Ethyl eicosapentaenoic acid (E-EPA) was the second fish-oil drug to be approved, after omega-3-acid ethyl esters (GlaxoSmithKline's Lovaza, which was approved in 2004.) Initial sales were not as robust as Amarin had hoped. The labels for the two drugs were similar, but doctors prescribed Lovaza for people who had triglycerides lower than 500 mg/dL based on some clinical evidence. Amarin wanted to actively market E-EPA for that population as well which would have greatly expanded its revenue and applied to the FDA for permission to do so in 2013, which the FDA denied. In response, in May 2015, Amarin sued the FDA for infringing its First Amendment rights, and in August 2015, a judge ruled that the FDA could not "prohibit the truthful promotion of a drug for unapproved uses because doing so would violate the protection of free speech." The ruling left open the question of what the FDA would allow Amarin to say about E-EPA, and in March 2016 the FDA and Amarin agreed that Amarin would submit specific marketing material to the FDA for the FDA to review (as is usual for prescription medications). If the parties disagreed on whether the material was truthful, they would seek a judge to mediate.

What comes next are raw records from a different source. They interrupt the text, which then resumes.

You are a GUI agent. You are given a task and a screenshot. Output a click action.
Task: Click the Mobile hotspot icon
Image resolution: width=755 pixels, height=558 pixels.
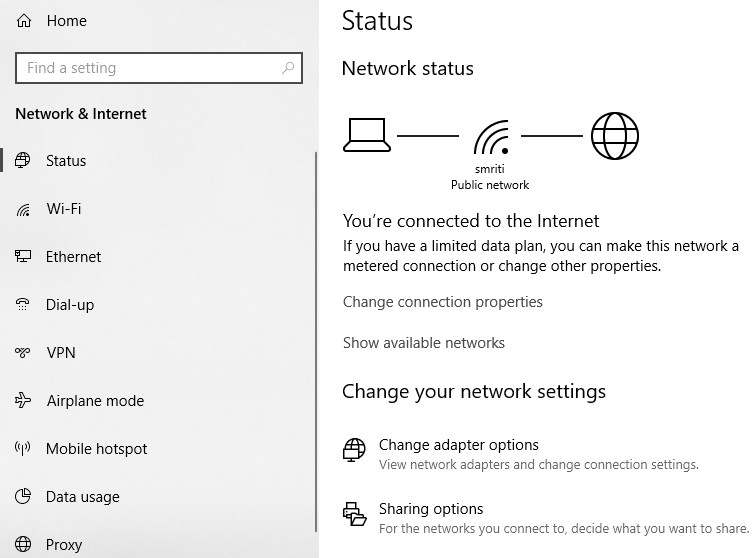(24, 449)
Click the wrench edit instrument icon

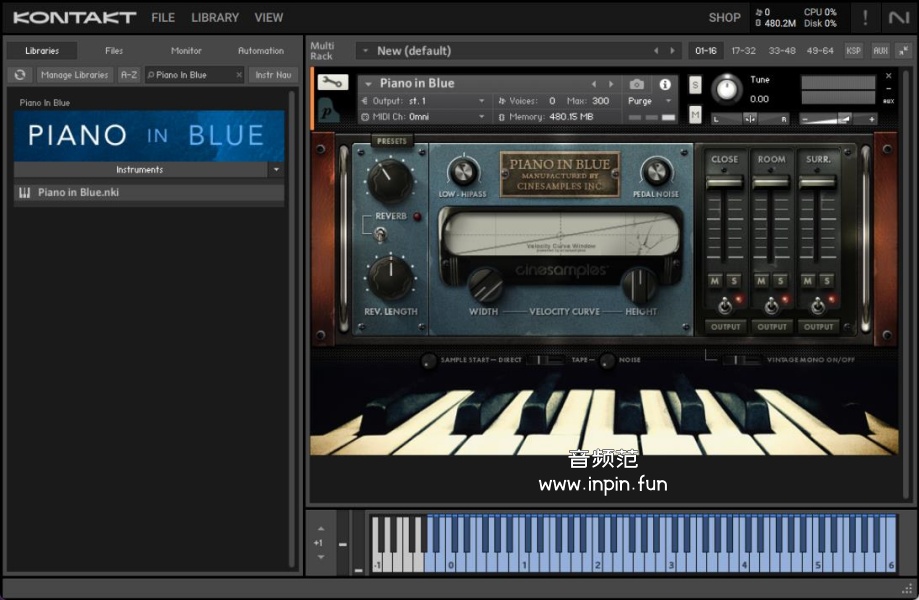click(x=330, y=84)
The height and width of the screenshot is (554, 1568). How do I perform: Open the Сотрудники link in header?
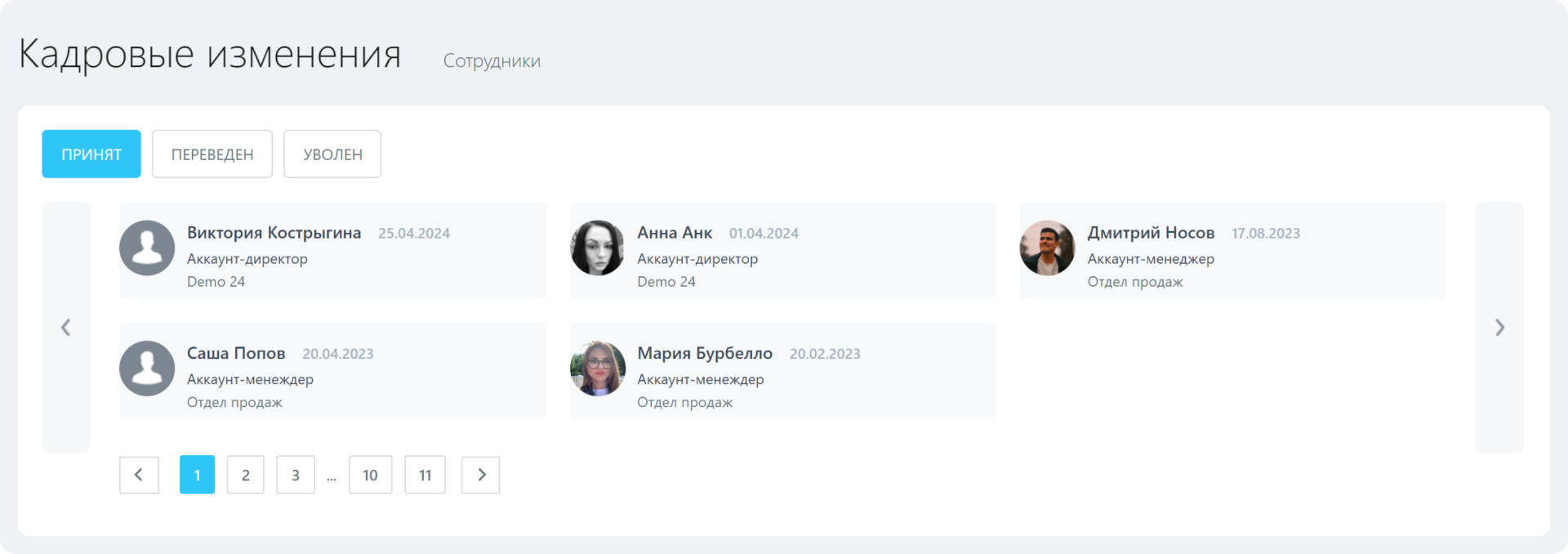492,61
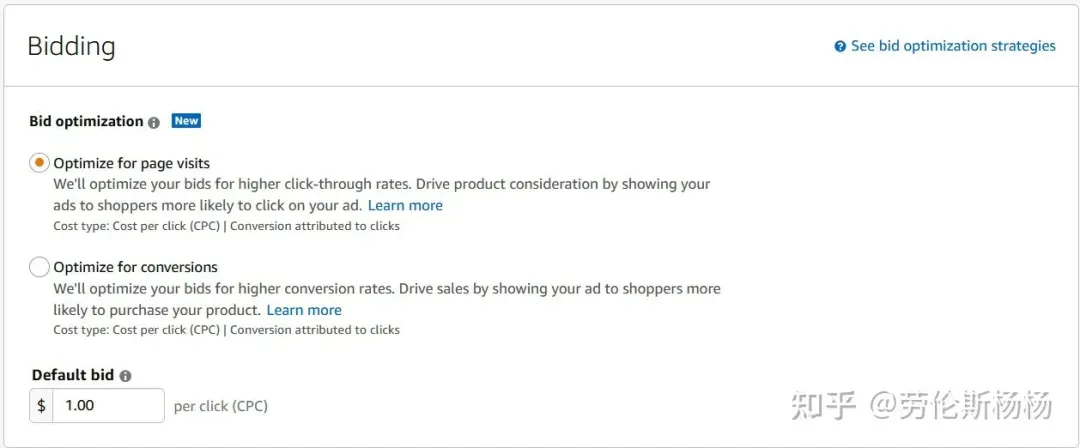Click info icon beside Bid optimization

click(154, 122)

In December 2019, the FDA approved the use of icosapent ethyl as an adjunctive (secondary) therapy to reduce the risk of cardiovascular events among adults with elevated triglyceride levels (a type of fat in the blood) of 150 milligrams per deciliter or higher. People must also have either established cardiovascular disease alone or diabetes along with two or more additional risk factors for cardiovascular disease.

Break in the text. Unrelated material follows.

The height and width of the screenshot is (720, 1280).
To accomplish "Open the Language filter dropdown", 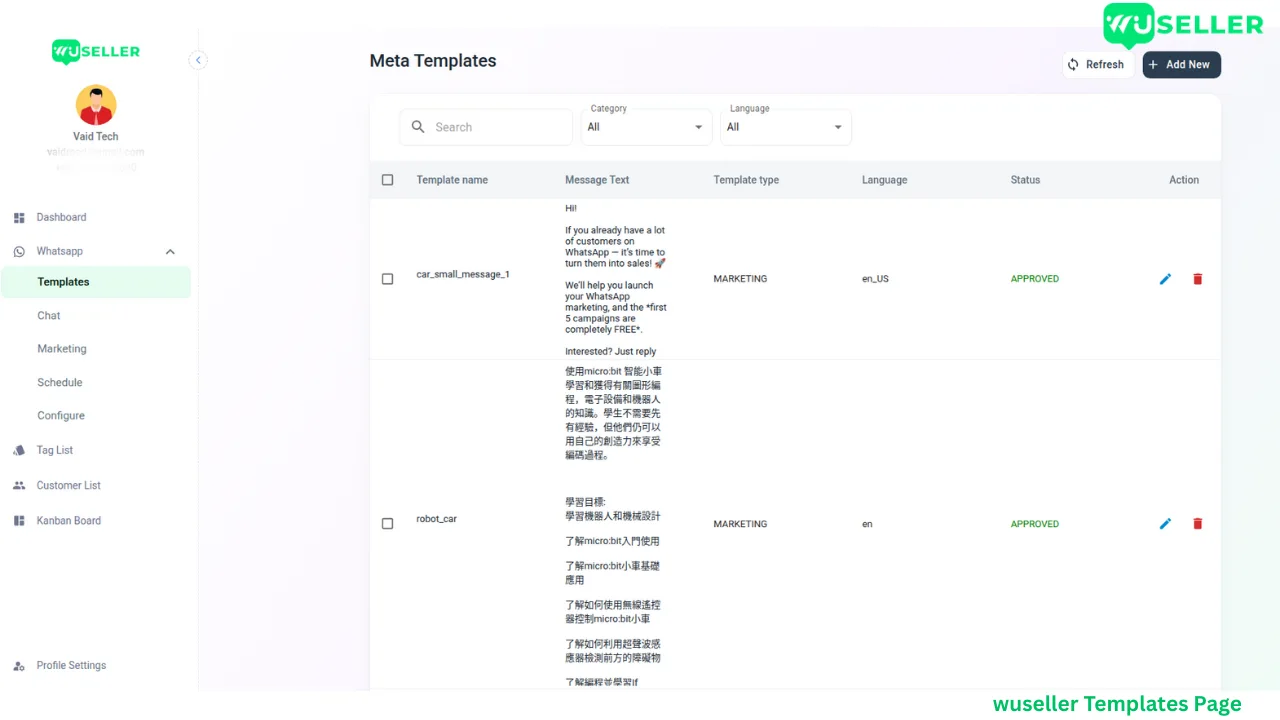I will (x=785, y=127).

Icosapent ethyl is the first FDA approved drug to reduce cardiovascular risk among people with elevated triglyceride levels as an add-on to maximally tolerated statin therapy.

The efficacy and safety of icosapent ethyl were established in a study with 8,179 participants who were either 45 years and older with a documented history of coronary artery, cerebrovascular, carotid artery and peripheral artery disease or 50 years and older with diabetes and additional risk factors for cardiovascular disease. Participants who received icosapent ethyl were significantly less likely to experience a cardiovascular event, such as a stroke or heart attack.

In clinical trials, icosapent ethyl was associated with an increased risk of atrial fibrillation or atrial flutter (irregular heart rhythms) requiring hospitalization. The incidence of atrial fibrillation was greater among participants with a history of atrial fibrillation or atrial flutter. Icosapent ethyl was also associated with an increased risk of bleeding events. The incidence of bleeding was higher among participants who were also taking other medications that increase the risk of bleeding, such as aspirin, clopidogrel or warfarin at the same time.

== Society and culture ==
=== Legal status ===
In January 2021, the Committee for Medicinal Products for Human Use of the European Medicines Agency adopted a positive opinion, recommending the granting of a marketing authorization for the medicinal product Vazkepa, intended to reduce the risk of cardiovascular events in people at high cardiovascular risk. The applicant for this medicinal product is Amarin Pharmaceuticals Ireland Limited. It was approved for medical use in the European Union in March 2021.

On June 4, 2026, The US Supreme Court ruled unanimously in Hikma Pharmaceuticals USA Inc. v Amarin Pharma, Inc. the 9-0 ruling in favor of Hikma, holding that routine marketing statements and skinny labeling alone do not constitute “active inducement” of patent infringement without explicit affirmative steps encouraging doctors to prescribe the generic for patented use. The case started when Hikma launched a generic version using a "skinny label" (a Section VIII carve-out) covering only the unpatented severe hypertriglyceridemia indication, while omitting Vascepa's patented cardiovascular risk reduction indication . Amarin Pharma's, the original medicine manufacturer, sued Hikma Pharmaceuticals, alleging that its press releases and website marketing as “Generic Vascepa” induced patent infringement for the carved out cardiovascular use.